誘拐され殺害されたサマンサ(右)と容疑者像

では具体的にアンバーアラートとはどういうことなのだろうか。 アンバーアラートとは子供の誘拐および行方不明に対する初動警戒プログラムのことで、1996年テキサス州アーリントンで当時9歳のアンバーヘイガーマンが誘拐殺害された事件で、自治体、警察、及び Mediaは様々な事をこの事件から学んだ。まずは、各警察機関がまちまちな管轄のため機動的に動けなっかたこと。Mediaに誘拐のことが連絡されるのが非常に遅く効果的な活用ができなかった、など挙げていけばきりがないが、この手の事件は全米でかなりの頻度で起こっているため、早急に何らかの対処をする必要があった。 そこで、FBI、州警察、郡警察、自治体、Media,大学研究機関などが共同で初動警戒プログラムをシステム化することになった。誘拐には幾つかの特徴がある。A)親権などをめぐるもの。 B)身代金目的のもの C)性的いたずらなどの目的のもの。 これらの誘拐のパターンのなかでも前者2つは殺人に結びつくケースは比較的に少ない。しかし最後のものは犯罪が起こってから数時間内に被害者を殺してしまうパターンが統計上最も多く、仮に被害者が生存して救助されても、被害者のその後の人生の中でかなりのトラウマになるケースがもっとも高いため、何かしらの抑止が必要でもあった。  

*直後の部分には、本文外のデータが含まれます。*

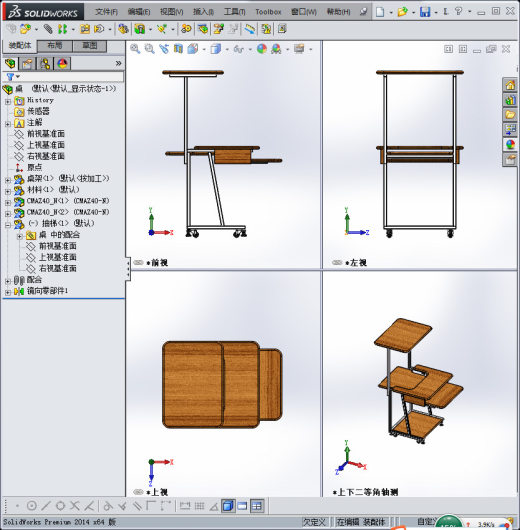Expand the 配合 mates folder
Image resolution: width=520 pixels, height=530 pixels.
pos(8,281)
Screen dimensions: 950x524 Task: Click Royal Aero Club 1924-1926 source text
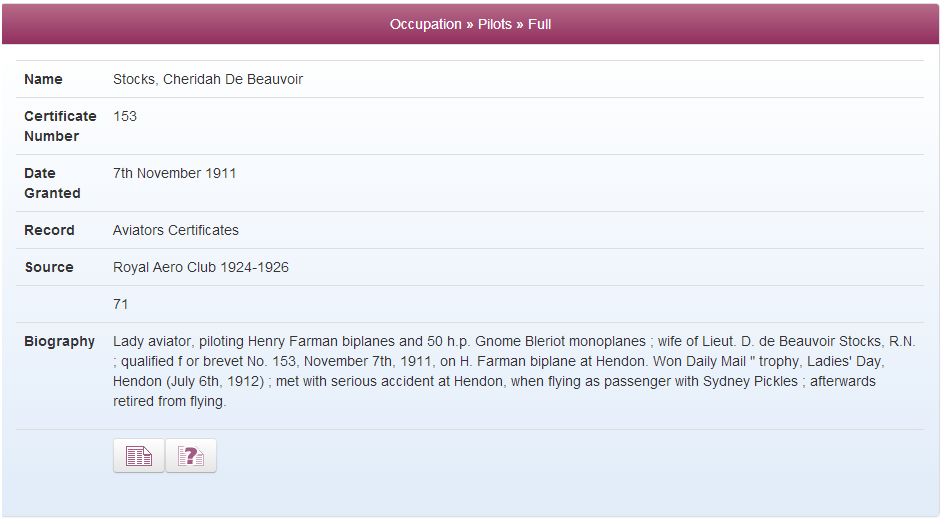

アンバーアラートは次のクライテリアを元に発動される。A)子供が特定の年齢以下であること。ここでの特定とは、13歳以下。 B)警察および当局が子供が誘拐されたと認識していること。 C)警察及び当局が子供の生命が危機的な状況と認識していること。  まず被害者家族が警察に連絡をすると、数分から数十分以内にアンバーアラートが発動、ラジオ、テレビなどのMediaはニュースの時間如何にかかわらず、緊急ニュースを流し、一般住民に手助けを求める この際に目撃情報も連絡するように呼びかける。これはアメリカでは自動車の運転中95%のドライバーがラジオを聴いていること、誘拐の95%が自動車を使うことで、非常に効果がある。 実際緊急ニュース発動後、自分の前の車が犯人の自動車の特徴にそっくりで、ドライバーも特徴そのものだと、携帯電話を使って、警察に連絡、容疑者確保に結びつた例が多数報告されている。これらの場合被害者は安全に確保された。 また誘拐後数分以内であれば、半径10キロ以内に緊急警戒網を張れるため検挙に結びつきやすいわけだ。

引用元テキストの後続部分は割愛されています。